- **Задания**
(A) Назовите фамилии всех людей, упомянутых во фрагменте текста, в порядке их первого появления.
(B) Перепечатайте из фрагмента текста отрывок между словами «Во-первых, Мединский не» и «далеко не так.», включая оба.

- **Фрагмент текста**
*****
Во-первых, Мединский не захватчик. Во-вторых, в моем разговоре с Мединским, если вы внимательно его послушаете или прочтете стенограмму, все сказано. Понимаете, сказано обо всех несогласиях, обо всех принципиальных расхождениях. И это, безусловно, сделано в вежливой форме, потому что я не сторонник стилистики рэп-баттлов в публичных дискуссиях. Но ни о каком коллаборационизме здесь не может быть и речи, потому что это не сотрудничество, это разговор. И все-таки остерегитесь пока еще российскую власть записывать в захватчики. Как метафора, скажем, в романе «ЖД» это может действовать, но в реальности это далеко не так.

«Вопросы о поэзии. В программе о Бальмонте сообщили удивительное: гениальный поэт отказался сотрудничать с кровавыми большевиками и умер в нищете».

Ну, как он отказался сотрудничать с большевиками? Он эмигрировал. Насчет того, что умер в нищете, тоже не совсем верно. Он умер в лечебнице для душевнобольных, у него была белая горячка. Вся эмиграция… Ну, во всяком случае острый алкогольный психоз с периодами просветления, когда он себя сознавал, но писать уже, конечно, не мог. Вся эмиграция скидывалась на Бальмонта. И помните знаменитый тезис Марины Цветаевой: «Господа, Бальмонту необходимо помочь». Все помогали. Но насчет сотрудничества с большевиками — ему собственно никто и не навязывал этого сотрудничества. Бальмонт бежал довольно быстро, довольно рано.

«Огорчает тот факт, что подавляющее большинство поэтов — колеблющиеся вместе с линией партии коллаборационисты, типа Михалкова-Евтушенко».
*****
- **Фрагменты данных**

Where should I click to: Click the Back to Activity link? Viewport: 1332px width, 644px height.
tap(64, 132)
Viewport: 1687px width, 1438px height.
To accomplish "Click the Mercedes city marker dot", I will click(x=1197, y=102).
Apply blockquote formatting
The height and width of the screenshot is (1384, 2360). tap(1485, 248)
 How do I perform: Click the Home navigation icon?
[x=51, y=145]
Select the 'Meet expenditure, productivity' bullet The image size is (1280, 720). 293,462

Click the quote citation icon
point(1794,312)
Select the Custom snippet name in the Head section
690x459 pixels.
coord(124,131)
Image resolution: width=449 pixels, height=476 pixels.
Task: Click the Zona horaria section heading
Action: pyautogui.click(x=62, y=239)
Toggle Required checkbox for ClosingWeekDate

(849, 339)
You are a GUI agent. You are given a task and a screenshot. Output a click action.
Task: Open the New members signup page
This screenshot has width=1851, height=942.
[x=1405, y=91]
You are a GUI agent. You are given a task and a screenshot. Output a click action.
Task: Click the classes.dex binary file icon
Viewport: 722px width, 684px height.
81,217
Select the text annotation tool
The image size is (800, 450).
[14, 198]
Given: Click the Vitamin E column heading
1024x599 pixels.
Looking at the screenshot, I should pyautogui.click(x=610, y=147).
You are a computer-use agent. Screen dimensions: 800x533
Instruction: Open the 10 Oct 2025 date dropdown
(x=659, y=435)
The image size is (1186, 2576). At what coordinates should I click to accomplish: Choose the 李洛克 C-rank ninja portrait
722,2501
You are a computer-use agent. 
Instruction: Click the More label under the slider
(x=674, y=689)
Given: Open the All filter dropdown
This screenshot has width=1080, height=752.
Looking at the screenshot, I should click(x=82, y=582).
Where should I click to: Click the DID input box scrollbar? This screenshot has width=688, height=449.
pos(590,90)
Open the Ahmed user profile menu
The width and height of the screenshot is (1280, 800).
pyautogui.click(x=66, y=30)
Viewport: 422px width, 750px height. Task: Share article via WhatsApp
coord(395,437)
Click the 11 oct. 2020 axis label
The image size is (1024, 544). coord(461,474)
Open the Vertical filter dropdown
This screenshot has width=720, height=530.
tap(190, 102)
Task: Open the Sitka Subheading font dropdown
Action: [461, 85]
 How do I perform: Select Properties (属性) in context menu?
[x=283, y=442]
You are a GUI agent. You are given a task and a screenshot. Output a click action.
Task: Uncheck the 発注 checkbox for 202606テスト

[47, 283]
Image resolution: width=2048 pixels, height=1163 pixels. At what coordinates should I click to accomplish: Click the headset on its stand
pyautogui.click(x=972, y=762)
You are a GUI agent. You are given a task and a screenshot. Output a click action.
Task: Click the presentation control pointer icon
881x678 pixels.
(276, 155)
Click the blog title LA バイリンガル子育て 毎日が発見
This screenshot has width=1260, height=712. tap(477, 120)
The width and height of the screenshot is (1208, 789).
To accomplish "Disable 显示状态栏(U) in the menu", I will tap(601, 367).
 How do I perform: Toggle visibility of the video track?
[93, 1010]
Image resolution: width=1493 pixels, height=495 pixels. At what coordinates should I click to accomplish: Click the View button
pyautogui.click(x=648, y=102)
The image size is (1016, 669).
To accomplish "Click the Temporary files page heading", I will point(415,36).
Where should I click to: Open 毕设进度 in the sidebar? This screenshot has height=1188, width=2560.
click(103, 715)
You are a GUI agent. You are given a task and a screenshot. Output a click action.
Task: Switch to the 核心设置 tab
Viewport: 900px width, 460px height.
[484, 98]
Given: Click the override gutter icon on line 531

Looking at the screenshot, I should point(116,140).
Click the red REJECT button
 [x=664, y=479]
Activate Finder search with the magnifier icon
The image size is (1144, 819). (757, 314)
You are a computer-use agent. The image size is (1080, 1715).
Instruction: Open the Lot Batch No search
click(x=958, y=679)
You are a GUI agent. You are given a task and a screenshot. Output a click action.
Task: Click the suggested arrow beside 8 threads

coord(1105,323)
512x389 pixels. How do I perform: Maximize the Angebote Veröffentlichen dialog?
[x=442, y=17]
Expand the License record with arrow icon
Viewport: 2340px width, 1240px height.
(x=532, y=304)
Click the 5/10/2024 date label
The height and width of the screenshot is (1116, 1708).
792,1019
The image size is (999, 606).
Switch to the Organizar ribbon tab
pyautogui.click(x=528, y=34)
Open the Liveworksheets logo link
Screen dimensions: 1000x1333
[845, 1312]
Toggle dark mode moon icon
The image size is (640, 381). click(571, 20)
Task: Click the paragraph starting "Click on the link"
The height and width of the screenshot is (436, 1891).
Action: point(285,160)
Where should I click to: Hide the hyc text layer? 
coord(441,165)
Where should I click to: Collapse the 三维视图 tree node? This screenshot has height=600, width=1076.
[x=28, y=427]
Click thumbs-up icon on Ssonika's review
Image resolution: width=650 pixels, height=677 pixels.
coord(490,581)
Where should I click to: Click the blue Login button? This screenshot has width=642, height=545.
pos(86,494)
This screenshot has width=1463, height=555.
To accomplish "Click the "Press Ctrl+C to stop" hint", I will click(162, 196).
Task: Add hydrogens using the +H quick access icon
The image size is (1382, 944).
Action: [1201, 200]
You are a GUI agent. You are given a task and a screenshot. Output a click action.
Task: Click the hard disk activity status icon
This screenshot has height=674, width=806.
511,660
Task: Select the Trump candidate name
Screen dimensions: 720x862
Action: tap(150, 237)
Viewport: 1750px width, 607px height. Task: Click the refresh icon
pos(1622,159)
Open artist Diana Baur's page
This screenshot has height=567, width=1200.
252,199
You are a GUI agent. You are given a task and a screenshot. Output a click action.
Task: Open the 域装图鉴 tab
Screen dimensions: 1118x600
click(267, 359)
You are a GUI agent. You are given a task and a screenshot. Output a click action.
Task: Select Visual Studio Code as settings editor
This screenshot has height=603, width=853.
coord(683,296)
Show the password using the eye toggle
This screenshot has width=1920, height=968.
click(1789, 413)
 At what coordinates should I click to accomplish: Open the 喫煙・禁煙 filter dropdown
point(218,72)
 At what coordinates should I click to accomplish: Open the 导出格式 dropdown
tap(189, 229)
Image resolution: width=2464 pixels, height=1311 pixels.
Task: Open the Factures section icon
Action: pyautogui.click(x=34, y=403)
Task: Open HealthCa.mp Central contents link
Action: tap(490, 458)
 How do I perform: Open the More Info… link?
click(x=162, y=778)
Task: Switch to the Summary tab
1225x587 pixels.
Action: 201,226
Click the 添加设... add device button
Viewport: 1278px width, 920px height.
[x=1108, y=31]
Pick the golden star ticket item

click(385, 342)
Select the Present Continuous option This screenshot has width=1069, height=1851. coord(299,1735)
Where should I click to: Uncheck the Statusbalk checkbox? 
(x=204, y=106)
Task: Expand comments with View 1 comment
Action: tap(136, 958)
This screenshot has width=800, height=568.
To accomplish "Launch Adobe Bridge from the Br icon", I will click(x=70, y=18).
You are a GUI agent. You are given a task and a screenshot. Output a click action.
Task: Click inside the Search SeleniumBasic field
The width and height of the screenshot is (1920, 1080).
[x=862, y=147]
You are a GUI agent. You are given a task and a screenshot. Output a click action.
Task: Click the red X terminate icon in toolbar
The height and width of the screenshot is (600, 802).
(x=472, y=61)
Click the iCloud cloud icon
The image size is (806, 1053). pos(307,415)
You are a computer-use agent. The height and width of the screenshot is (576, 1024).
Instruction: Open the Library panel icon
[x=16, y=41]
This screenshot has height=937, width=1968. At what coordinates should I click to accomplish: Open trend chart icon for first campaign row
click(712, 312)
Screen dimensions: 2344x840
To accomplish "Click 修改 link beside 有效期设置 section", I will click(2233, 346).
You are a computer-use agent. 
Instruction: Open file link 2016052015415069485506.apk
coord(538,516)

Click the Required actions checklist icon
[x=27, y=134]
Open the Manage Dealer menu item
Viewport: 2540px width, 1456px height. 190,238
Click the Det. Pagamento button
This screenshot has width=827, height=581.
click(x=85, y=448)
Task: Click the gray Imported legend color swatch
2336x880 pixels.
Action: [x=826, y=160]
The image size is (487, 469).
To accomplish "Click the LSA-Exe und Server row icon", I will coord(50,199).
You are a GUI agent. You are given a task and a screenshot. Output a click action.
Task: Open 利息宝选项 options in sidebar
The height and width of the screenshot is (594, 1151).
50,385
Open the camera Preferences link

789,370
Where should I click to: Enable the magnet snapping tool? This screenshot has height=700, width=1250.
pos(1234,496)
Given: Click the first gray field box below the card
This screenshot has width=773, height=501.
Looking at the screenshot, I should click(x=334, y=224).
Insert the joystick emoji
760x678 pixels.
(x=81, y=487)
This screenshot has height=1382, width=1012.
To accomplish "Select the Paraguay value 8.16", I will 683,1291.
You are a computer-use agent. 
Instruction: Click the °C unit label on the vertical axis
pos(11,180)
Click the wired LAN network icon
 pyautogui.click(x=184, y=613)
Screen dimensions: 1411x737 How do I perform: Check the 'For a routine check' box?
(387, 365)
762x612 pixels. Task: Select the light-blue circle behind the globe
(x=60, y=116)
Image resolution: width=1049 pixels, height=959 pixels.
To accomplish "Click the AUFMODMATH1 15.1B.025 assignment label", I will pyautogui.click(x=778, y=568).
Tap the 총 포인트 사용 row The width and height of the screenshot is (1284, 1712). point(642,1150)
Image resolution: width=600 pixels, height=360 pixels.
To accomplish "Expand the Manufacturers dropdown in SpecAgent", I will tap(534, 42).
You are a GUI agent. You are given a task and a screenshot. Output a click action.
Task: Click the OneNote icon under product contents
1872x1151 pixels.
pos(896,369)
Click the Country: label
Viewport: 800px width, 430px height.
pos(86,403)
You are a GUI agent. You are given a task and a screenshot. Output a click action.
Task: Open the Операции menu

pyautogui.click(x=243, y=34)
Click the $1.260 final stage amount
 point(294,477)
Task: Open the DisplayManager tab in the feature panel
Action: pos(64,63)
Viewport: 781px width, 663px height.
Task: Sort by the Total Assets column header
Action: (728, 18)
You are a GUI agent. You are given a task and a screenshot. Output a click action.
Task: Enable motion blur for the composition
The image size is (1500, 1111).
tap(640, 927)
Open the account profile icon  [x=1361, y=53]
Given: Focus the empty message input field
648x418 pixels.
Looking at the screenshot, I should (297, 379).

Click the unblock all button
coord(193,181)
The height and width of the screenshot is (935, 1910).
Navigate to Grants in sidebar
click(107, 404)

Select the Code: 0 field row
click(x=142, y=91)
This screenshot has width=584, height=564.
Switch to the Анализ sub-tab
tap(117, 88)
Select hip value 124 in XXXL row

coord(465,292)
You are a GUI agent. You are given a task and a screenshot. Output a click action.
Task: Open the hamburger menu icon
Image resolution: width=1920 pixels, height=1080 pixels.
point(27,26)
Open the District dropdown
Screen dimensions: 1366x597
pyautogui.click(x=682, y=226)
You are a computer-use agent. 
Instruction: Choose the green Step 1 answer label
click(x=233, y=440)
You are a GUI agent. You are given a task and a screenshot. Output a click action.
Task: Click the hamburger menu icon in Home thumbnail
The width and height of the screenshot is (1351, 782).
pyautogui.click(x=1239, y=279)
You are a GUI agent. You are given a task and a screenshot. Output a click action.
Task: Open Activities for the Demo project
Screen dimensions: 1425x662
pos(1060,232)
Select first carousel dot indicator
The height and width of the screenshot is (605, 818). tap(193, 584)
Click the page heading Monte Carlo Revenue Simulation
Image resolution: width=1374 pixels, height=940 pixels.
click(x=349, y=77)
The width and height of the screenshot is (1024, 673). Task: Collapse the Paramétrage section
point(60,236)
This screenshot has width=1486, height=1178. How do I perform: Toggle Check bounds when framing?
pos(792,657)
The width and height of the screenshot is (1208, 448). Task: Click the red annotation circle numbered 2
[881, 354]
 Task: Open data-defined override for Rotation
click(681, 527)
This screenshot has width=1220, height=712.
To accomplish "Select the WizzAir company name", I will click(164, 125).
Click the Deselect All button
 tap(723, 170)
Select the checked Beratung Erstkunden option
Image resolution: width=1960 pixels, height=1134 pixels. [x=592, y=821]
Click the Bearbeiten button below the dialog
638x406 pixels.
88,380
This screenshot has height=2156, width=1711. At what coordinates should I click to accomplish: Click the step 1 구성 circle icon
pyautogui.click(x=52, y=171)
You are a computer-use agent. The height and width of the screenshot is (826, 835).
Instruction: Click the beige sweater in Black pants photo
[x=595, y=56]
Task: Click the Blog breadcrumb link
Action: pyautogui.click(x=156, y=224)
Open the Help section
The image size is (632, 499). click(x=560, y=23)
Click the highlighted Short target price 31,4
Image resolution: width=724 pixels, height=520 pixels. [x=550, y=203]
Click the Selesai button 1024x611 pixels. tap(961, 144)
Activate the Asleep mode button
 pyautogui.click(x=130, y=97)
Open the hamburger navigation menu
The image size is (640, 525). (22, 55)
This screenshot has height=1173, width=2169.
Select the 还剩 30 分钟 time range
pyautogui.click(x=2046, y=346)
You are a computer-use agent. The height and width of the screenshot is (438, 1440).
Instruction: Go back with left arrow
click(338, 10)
*****
- **Ответы**
(A) Мединский, Бальмонт, Цветаева, Михалков, Евтушенко

(B)
Во-первых, Мединский не захватчик. Во-вторых, в моем разговоре с Мединским, если вы внимательно его послушаете или прочтете стенограмму, все сказано. Понимаете, сказано обо всех несогласиях, обо всех принципиальных расхождениях. И это, безусловно, сделано в вежливой форме, потому что я не сторонник стилистики рэп-баттлов в публичных дискуссиях. Но ни о каком коллаборационизме здесь не может быть и речи, потому что это не сотрудничество, это разговор. И все-таки остерегитесь пока еще российскую власть записывать в захватчики. Как метафора, скажем, в романе «ЖД» это может действовать, но в реальности это далеко не так.